Last week, the Council of Supply Chain Management Professionals (CSCMP) released the “27th Annual State of Logistics Report”. This year’s report was entitled Logistics in Transition: New Drivers at the Wheel, partially due to the fact that it was authored by a new researcher, A.T. Kearney. The SOL report was launched in 1988, by the late Bob Delaney, one of the leading supply chain experts of that time; and after his death carried on by Rosalyn Wilson until last year. In 2015, for reasons that are not clear, CSCMP awarded a contract to ATK to perform the research and publish the results.
2015 business logistics costs totaled $1.4 trillion, or 7.85% of Gross Distribution Product. Expenditures were up 2.6% y/y, but the percentage of GDP was slightly less than last year’s 7.91%. This suggests a slow growth in the logistics industry.
Functional expenses were:
Motor Carriers $582.6 B
Parcel 82.2 (New Category)
Inventory Carrying Costs 427.3
ATK suggested that the major issues for 2015 were energy, freight transportation capacity, inventories, efficiency improvement, and e-commerce.
Other observations indicated:
• One reason for the slow growth in transportation costs (+1.3%) was the drop in energy costs and the resultant fuel surcharges. This affected all modes.
• Overcapacity in the TL market also helped drive rates down, and the long expected massive truck driver shortage has yet to materialize, although the current shortfall still exists.
• Inventory carrying costs were up. While inventories themselves flattened in 2015, after a five year steady rise, carrying costs were up 5.1%.
• E commerce impacted the parcel carriers, with UPS, FedEx and USPS reporting a combined 8% revenue growth.
• In the LSP industry, technology is playing an increasingly important role.

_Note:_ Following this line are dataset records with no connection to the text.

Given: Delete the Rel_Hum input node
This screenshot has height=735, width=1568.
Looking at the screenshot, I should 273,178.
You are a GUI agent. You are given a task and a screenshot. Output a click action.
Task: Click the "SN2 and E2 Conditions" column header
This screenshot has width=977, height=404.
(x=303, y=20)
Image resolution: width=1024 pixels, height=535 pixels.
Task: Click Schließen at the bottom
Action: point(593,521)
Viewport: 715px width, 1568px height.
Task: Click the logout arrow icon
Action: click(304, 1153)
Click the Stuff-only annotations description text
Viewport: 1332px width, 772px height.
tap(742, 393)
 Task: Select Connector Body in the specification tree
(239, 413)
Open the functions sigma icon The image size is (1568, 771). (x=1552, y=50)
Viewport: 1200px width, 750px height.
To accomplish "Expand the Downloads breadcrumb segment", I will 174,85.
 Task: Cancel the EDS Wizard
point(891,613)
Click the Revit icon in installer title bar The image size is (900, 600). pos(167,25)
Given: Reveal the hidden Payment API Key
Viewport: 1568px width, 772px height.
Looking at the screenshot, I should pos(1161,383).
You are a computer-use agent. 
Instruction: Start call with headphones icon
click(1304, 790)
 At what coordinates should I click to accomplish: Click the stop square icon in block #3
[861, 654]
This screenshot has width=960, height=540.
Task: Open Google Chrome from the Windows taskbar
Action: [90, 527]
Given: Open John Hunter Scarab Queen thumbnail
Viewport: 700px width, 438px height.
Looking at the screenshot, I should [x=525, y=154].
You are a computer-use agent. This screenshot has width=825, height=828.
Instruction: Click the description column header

In other words, there were no real surprises, and much of the material covered was similar to previous years. The report contained a good analysis and discussion of the issues, however – a little more comprehensive than previous years’ reports; and it was “slicker” looking, with good organization and visual effects.
One interesting difference was the method of estimating transportation costs. This year’s report used a different methodology; and for the sake of historical comparisons, restated the figures for 2006 – 2014 using the new sources. Under this scenario we find that previous years had been overstated by amounts ranging from $56B in 2009, to $169B in 2006. The y/y trends using each method were consistent, however. While interesting, all this really tells us is that possibly as an industry, we spent less than we thought. That knowledge will have little if any impact on our forward path through supply chain challenges. (As a footnote, with the decision by the UK to leave the European Union, I believe these challenges will increase, but we will not know how for quite some time.)
At 30 plus pages, the report is lengthy, but a reading would be time well spent. It is available at www.cscmp.org.